In other words, your “world coordinates” are huge (compared to float32 precision), and that’s what causes the problem.

Take your 1,1,1 building object-space point. After you transform by the MODELING transform, you get 800001, 1999901. You’ve got 6-7 digits to the left of the decimal so you’ve only got 0-1 left to the right of the decimal. So when you represent this in float32, what you actually get is maybe accurate to the nearest meter or so if you’re lucky – you’ve just lots all your submeter precision.

In diagram form:

eye-space = MODELVIEW * object-space
eye-space = (VIEWING * MODELING) * object-space

  ^ small            ^ HUGE!!!         ^ small

So looking at this diagram, you can see that the two HUGEs tend to cancel each other out (for objects close to the eye anyway, which is all you care about). If only there was a way to compute the aggregate MODELVIEW transform more accurately so that you didn’t lose all that precision in computing it…
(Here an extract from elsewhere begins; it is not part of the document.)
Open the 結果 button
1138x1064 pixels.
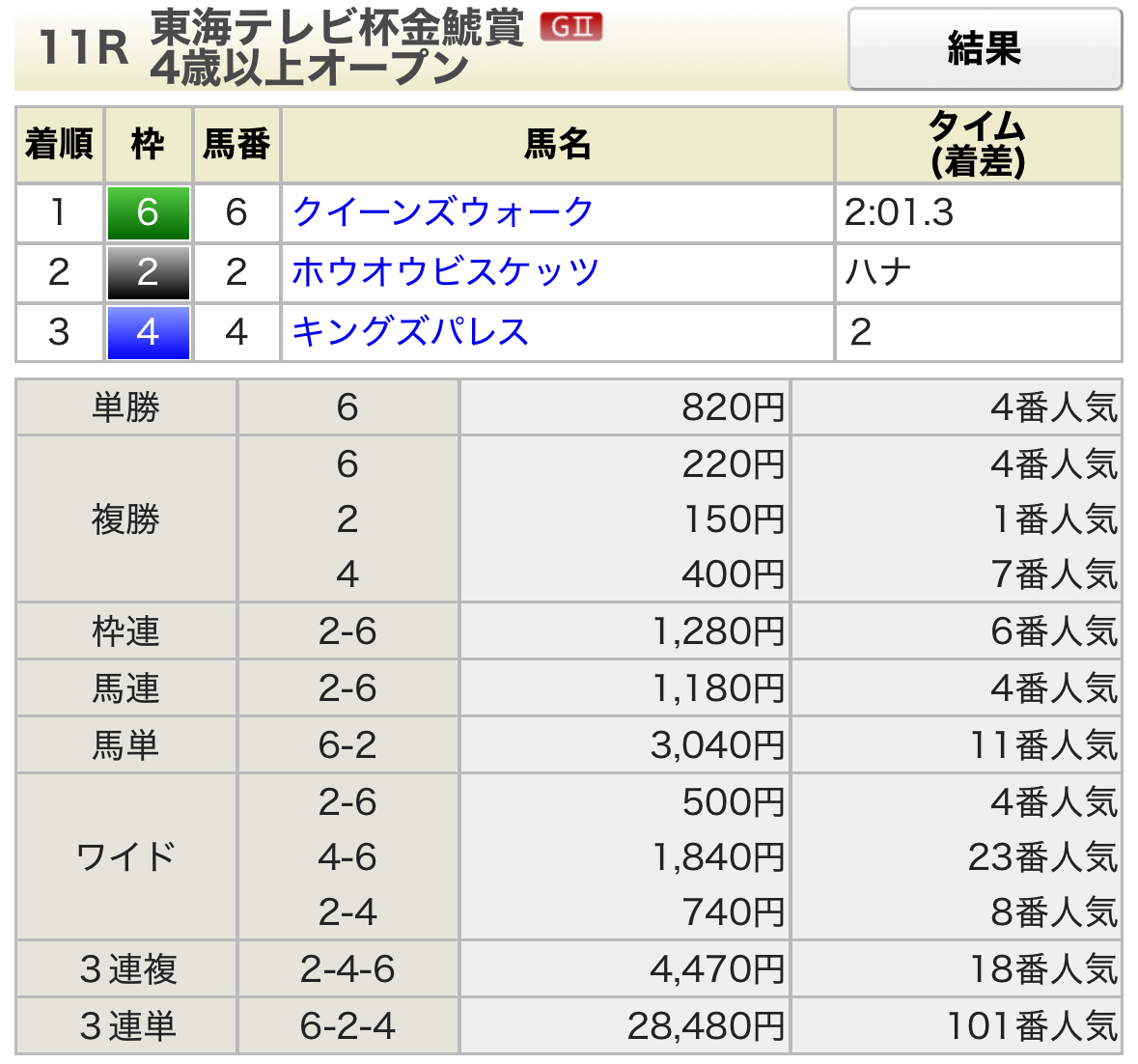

Well, there is. Use doubles, if that provides you sufficient precision (it has ~15 decimal digits of precision instead of ~7 decimal digits for float32) which should be enough for your example. If doubles don’t offer enough, use 64-bit integers or something – whatever you have to to compute the aggregate transform accurately.

Thanks Dark Photon,

I will make a sample to check if I have understood everything well.

Thanks again,


I understand perfectly well.

It is well known and it works in any system including CAD and planets.

There is no need to rebuild lists etc. The vertex numeric positions never change. Only the view_matrix * model_matrix result changes. You can use a fixed offset, but that’s a bit outmoded IMO, you can simply use a continuous double precision view and model matrix and it’ll work beautifully. (casting to single before you send in your uniforms).
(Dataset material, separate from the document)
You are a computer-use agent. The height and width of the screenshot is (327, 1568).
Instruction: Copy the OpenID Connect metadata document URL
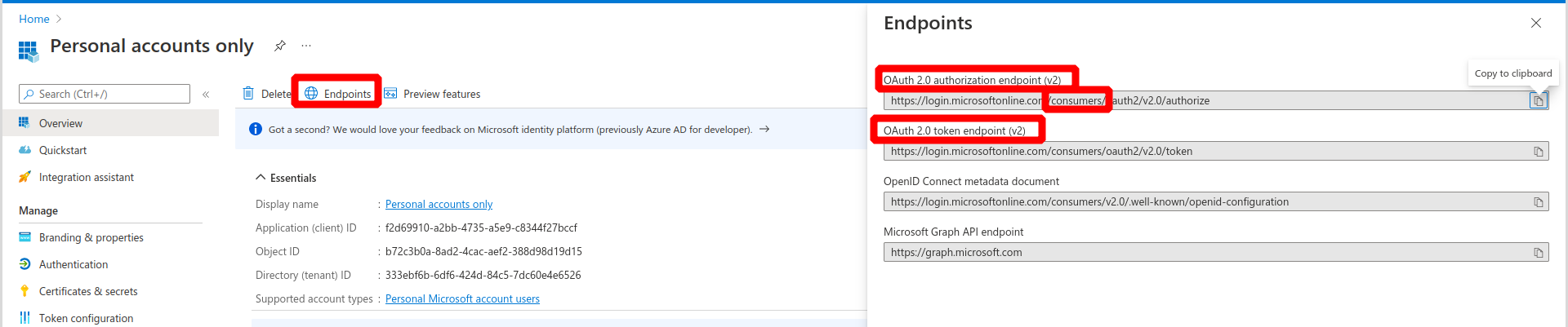(x=1538, y=202)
You can store coordinates as double precision, but in fact that is overkill and there is no hardware support. All you really need is to maintain double precision matrix offsets.

If you have a complaint you’re certainly not articulating it well.

You mention display lists, I say fix your code and use VBOs, the days of writing war and peace with branch bloat in your dispatch and using display lists to sort out the mess should be over. At a minimum you can call your display lists with no transforms or only local transforms in there (if that) and it’ll still work.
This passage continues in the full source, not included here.